Ground Zero in Urban Decline

Reason, Nov, 2001 by Sam Staley

Cincinnati isn't just a town down on its luck, It's the future of the American city.

Welcome to ground zero in inner-city decline: the Over-the-Rhine district in Cincinnati, Ohio. This is the neighborhood, settled a couple hundred years ago and named for the predominantly German immigrants who once populated it, that was at the center of America's most recent spasm of social turmoil. In April, after police shot an unarmed black man, hundreds of Cincinnati residents took to the streets to protest entrenched racism and economic inequities. Cincinnati--once renowned as the Queen City of the Ohio River, once dubbed "Porkopolis" for its dominance in pig processing, once famous as the home of baseball's legendary Big Red Machine--is now known for civil disorder and a sagging population. The 2000 Census underscores that Cincinnati's glory days were somewhere in the past: During the 1990s, the city lost over 30,000 residents, or about 9 percent of its population.

Any prospects for revival in this Midwestern city were dealt a staggering setback by images of smoldering fires in the streets, angry men hurling bricks through storefront windows, and shop owners holding vigil over their property with shotguns. In less than a week, more than 600 people were arrested for disorderly conduct, vandalism, and assault. Urban decay--vacant buildings, declining population, few jobs--provided the tinderbox for the riots that thrust this famously staid city into the national headlines.

If the nation was shocked--this was a town known for its conservatism, restraint, and bedrock Midwestern values--so were Cincinnati's city leaders. Prior to the riots, the business community had been cultivating the city's reputation as a bastion of middle-class values and the German work ethic, regardless of the current residents' cultural heritages. The unrest provided a dramatic counterpoint to other recent development efforts. Earlier this year, in a bid to win the 2012 Summer Olympic Games, local activists and leaders put together an 800-page document touting Cincinnati's competitive advantages. In 1996, voters in Hamilton County, of which Cincinnati is a part, approved a sales tax increase to underwrite the construction of two new professional sports stadiums--a baseball-only stadium for the Reds (the nation's oldest professional baseball team) and a separate football facility for the Bengals. The city and county have also invested substantial public funds in redirecting Port Washington Way, a freeway p roviding easy access to downtown from the outer edge of the metropolitan area.

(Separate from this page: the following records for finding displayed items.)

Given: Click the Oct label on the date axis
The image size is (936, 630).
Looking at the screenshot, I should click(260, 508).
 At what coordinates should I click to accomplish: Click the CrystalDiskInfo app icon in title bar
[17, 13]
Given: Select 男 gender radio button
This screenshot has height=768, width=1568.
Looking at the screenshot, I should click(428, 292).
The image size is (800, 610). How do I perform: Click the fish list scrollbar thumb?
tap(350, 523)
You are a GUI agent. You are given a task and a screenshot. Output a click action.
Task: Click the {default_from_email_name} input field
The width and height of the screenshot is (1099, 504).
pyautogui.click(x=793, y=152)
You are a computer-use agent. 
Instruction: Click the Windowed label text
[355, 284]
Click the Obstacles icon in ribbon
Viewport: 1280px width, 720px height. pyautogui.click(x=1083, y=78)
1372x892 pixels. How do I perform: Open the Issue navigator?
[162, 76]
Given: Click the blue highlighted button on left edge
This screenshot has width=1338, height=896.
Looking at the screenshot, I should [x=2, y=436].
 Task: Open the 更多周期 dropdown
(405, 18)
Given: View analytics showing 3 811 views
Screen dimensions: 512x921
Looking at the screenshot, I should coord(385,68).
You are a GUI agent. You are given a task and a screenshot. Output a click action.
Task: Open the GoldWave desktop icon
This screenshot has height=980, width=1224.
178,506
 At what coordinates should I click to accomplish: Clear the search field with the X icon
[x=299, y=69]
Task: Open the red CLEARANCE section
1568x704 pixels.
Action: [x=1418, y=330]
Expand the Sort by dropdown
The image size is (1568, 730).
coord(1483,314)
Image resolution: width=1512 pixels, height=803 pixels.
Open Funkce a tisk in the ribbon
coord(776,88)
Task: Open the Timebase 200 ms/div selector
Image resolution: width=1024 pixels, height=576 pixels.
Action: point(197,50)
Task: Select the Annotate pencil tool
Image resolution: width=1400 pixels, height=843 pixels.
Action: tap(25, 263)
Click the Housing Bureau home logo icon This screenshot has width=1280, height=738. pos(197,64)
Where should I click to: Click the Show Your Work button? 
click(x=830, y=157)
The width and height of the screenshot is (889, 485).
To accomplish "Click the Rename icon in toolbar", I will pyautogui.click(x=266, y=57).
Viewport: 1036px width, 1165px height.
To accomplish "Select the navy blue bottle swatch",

All told, those recent investments in downtown and riverfront improvements have cost Hamilton County residents close to $1 billion, and that's not counting the interest on bonds. The city lists 34 projects on its downtown development plan; if everything on that wish list gets built, the total price tag would be something like $4 billion. And yet Cincinnati has little to show for the effort, other than some white-elephant public works projects and the wreckage--physical and emotional--from this spring's riots. "The problems of the city," notes city councilman Phil Heimlich, "are not so much that white and black people don't get along; it's that white and black people don't stick around. I think the most important fact is that the city has lost almost 10 percent of its population over the last 10 years.

Cincinnati is a very specific place: Well-known for its steep hills and riverfront location, it has been built into its landscape in a singular and striking way (Winston Churchill once called it "America's most beautiful inland city"). Yet Cincinnati is also a very generic place in today's America. It's a city smack dab in the middle of a long, slow decline--not just in population but in prospects for the future. Its story--a sad one, though not without some measure of hope--is one that is being played out in urban centers throughout the country. The reasons for Cincinnati's decline and the misguided attempts to reverse it are all too representative of what's happening throughout the U.S. today. For good and ill, what's happening in Cincinnati may well be coming to a city near you. If, in fact, it's not already there.

In 2001, the Fannie Mae Foundation studied three dozen of the nation's largest cities and found that most have been losing population since the 1970s. While some cities gained population during the '90s--including such long-bleeding cosmopolises as New York and Chicago--more lost ground: Cincinnati, Cleveland, Milwaukee, Rochester, Syracuse, Toledo, Baltimore, Buffalo, Detroit, Philadelphia, St. Louis, and the District of Columbia, among others, continued long traditions of population decline.

A closer look inside Cincinnati's city limits reveals a more troubling trend: Only three of its 48 neighborhoods added people between 1990 and 2000. One of those neighborhoods--Queensgate--only grew because the city built a new jail. Twenty-six neighborhoods lost more than 10 percent of their population. The Over-the-Rhine area saw its population shrink from 9,572 people to 7,638.